_ASSIGNED TASK A_: In the text about the Ohio children's hospitals' quality collaborative, translate this sentence into Spanish: "OCHA and its six member hospitals created the Ohio Children’s Hospital Association’s Quality Improvement Collaborative in 2006 to promote improved quality of care at children’s hospitals."
_ASSIGNED TASK B_: According to the text about the Ohio children's hospitals' quality collaborative, by how much did implementing a Rapid Response Team reduce incidences of preventable codes?
_ASSIGNED TASK C_: Carry on the text about the Ohio children's hospitals' quality collaborative, starting after its final sentence.

_EXCERPT PROVIDED_:
──────
The Ohio Children’s Hospital Association (OCHA) and its six member hospitals – Akron Children’s Hospital; Cincinnati Children’s Hospital Medical Center; Dayton Children’s Medical Center; Nationwide Children’s Hospital, Columbus; Rainbow Babies & Children’s Hospital, Cleveland; and Toledo Children’s Hospital – announced today groundbreaking results of a first-of-its-kind collaboration to improve quality in children’s hospitals.
OCHA and its six member hospitals created the Ohio Children’s Hospital Association’s Quality Improvement Collaborative in 2006 to promote improved quality of care at children’s hospitals. In its first initiative, the Collaborative focused on reducing preventable codes, or cardiac and pulmonary arrests, occurring outside of the neonatal and pediatric Intensive Care Units. As a result of its efforts, the Collaborative identified a medical protocol called a Rapid Response Team that, when implemented, reduced incidences of preventable codes by more than 20 percent.
“To our knowledge, this is the first time in the nation that a statewide network of children’s hospitals has come together to focus on quality improvement to save children’s lives,” said David Kinsaul, President and CEO, Dayton Children’s Medical Center and Chairman of OCHA. “While each of our individual hospitals is a leader in quality innovation, we are truly leading the nation in this type of collective effort – and it is having a dramatic impact improving the lives of children, as evidenced by the results.”
──────
_DATA SHOWN_:
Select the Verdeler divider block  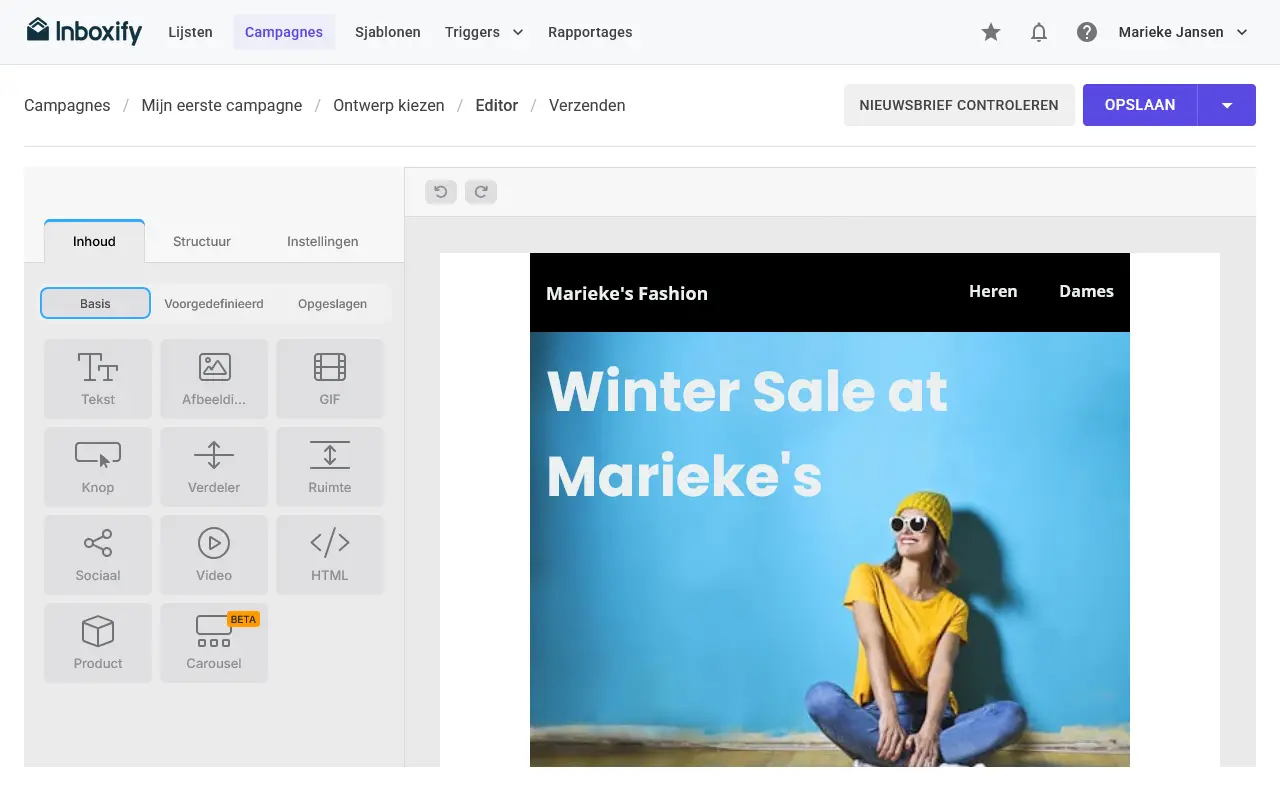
──────
_TASK OUTPUT A_: La OCHA y sus seis hospitales miembros crearon el Colaborativo de Mejora de la Calidad de la Ohio Children’s Hospital Association en 2006 para promover una mejor calidad de la atención en los hospitales infantiles.

_TASK OUTPUT B_: By more than 20 percent.

_TASK OUTPUT C_:
Each participating hospital adapted a “Rapid Response Team” model to fit within its own patient care environment and culture. Bedside caregivers at participating hospitals were empowered to quickly harness the expertise of this multidisciplinary Rapid Response Team when the caregiver determined that immediate intervention was warranted. Further, some hospitals created a process that enabled patient families to call upon the Rapid Response Team when they felt their child was in need of assessment.
In addition to the tangible achievement of preventing life-threatening situations for patients, the Collaborative’s efforts also realized several additional benefits for the children’s hospitals, their clinicians and the patients’ families, including:
-Increased customer satisfaction;
-Improved cooperative efforts, internal communication and accountability among hospital staff;
-Identification of areas to improve the Rapid Response Team model moving forward; and
-A culture change at the institutions that helped empower care givers that are at the bedside treating the patients every day.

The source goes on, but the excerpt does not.